わたしを強くして下さるかたによって、何事でもすることができる  (ピリピ4章13節

 本当の強さといいましても、体力、頭の切れる強さ、また中には酒に強いなどいろいろな強さがあります。この聖書の個所から私たちがあらゆる境遇に対処できる強さについて学びましょう。

 まず試練を通った人は本当の強さを身につけることができます。神の人と呼ばれる聖徒は、信仰の父アブラハムをはじめイサク、ヤコブ、ヨセフ、モーセ、ダビデ王、ヨブまた新約聖書に至るまでみな試練を経験してそのことを通して神様の恵みを味わいました。
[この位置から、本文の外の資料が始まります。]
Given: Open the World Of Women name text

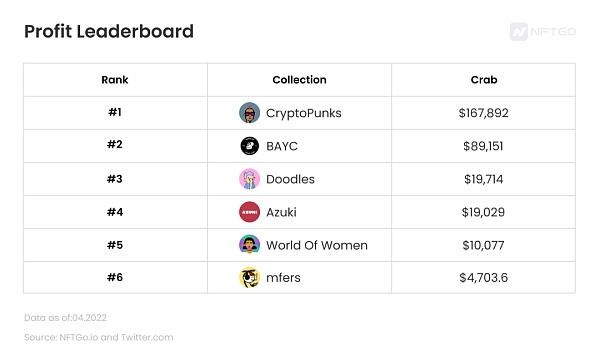Looking at the screenshot, I should click(x=317, y=245).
詩篇119篇71節に「苦しみに会ったことは私にとって幸せでした」と述べています。

 新約聖書においても、使徒パウロは、このような大きな試練を経験した一人です。パウロはこのピリピ書をローマの獄中で記しました。彼は劣悪な環境の中で、新約聖書の半分以上を記し多くの御言を残しました。今、試練を経験しておられるならば、神があなたを愛して本当の強さを身に付けさせようとしておられることを心に留めて下さい。
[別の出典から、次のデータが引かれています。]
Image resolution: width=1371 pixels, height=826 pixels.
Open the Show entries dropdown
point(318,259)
次にゴールすなわち目標のはっきりしている人です。信仰の父たちはさらに優れた天の故郷をめざしました。神様の栄冠を得るために目標がはっきりしていていたので、迫害の中でもいつも喜ぶことができました。この地上の事だけに捕らわれていると私たちは失望や落胆をくりかえしてしまいます。

そしてもう一つは、今日を感謝できる人です。パウロは厳しい獄中の中にありながら常に喜び感謝することができ、満ち足りることを知っていました。だから感謝することができたのです。この日を喜び、楽しみ感謝することのできる人は、本当に強い人です。今あるものを当たり前と思わずに神様に今日の日に私たちは感謝を奉げ、主を喜びましょう。神様は、身近な人を通して私たちの信仰をさらに引き上げて練り清め、忍耐を教えて下さいます。
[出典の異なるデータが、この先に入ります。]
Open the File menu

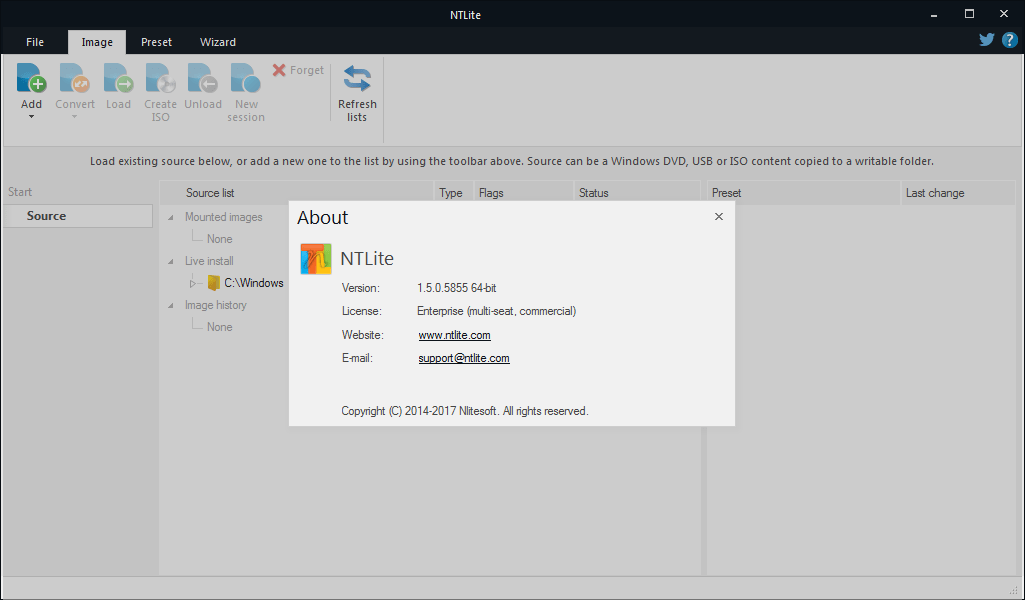(x=35, y=42)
 本当の力を得る方法は、13節の「私を強くして下さる方によって何事でもできるのです」と、私を強くして下さるお方、それはイエス・キリストです。その力の源泉でいます主が私たちを強くして下さいます。

強くされるために、力の源泉なる聖霊に祈り、御言によって励まされ力をいただきましょう。あらゆる境遇に対処できる、世に打ち勝つことのできる力を与えてくださる神に信頼して大胆に歩みたいと思います。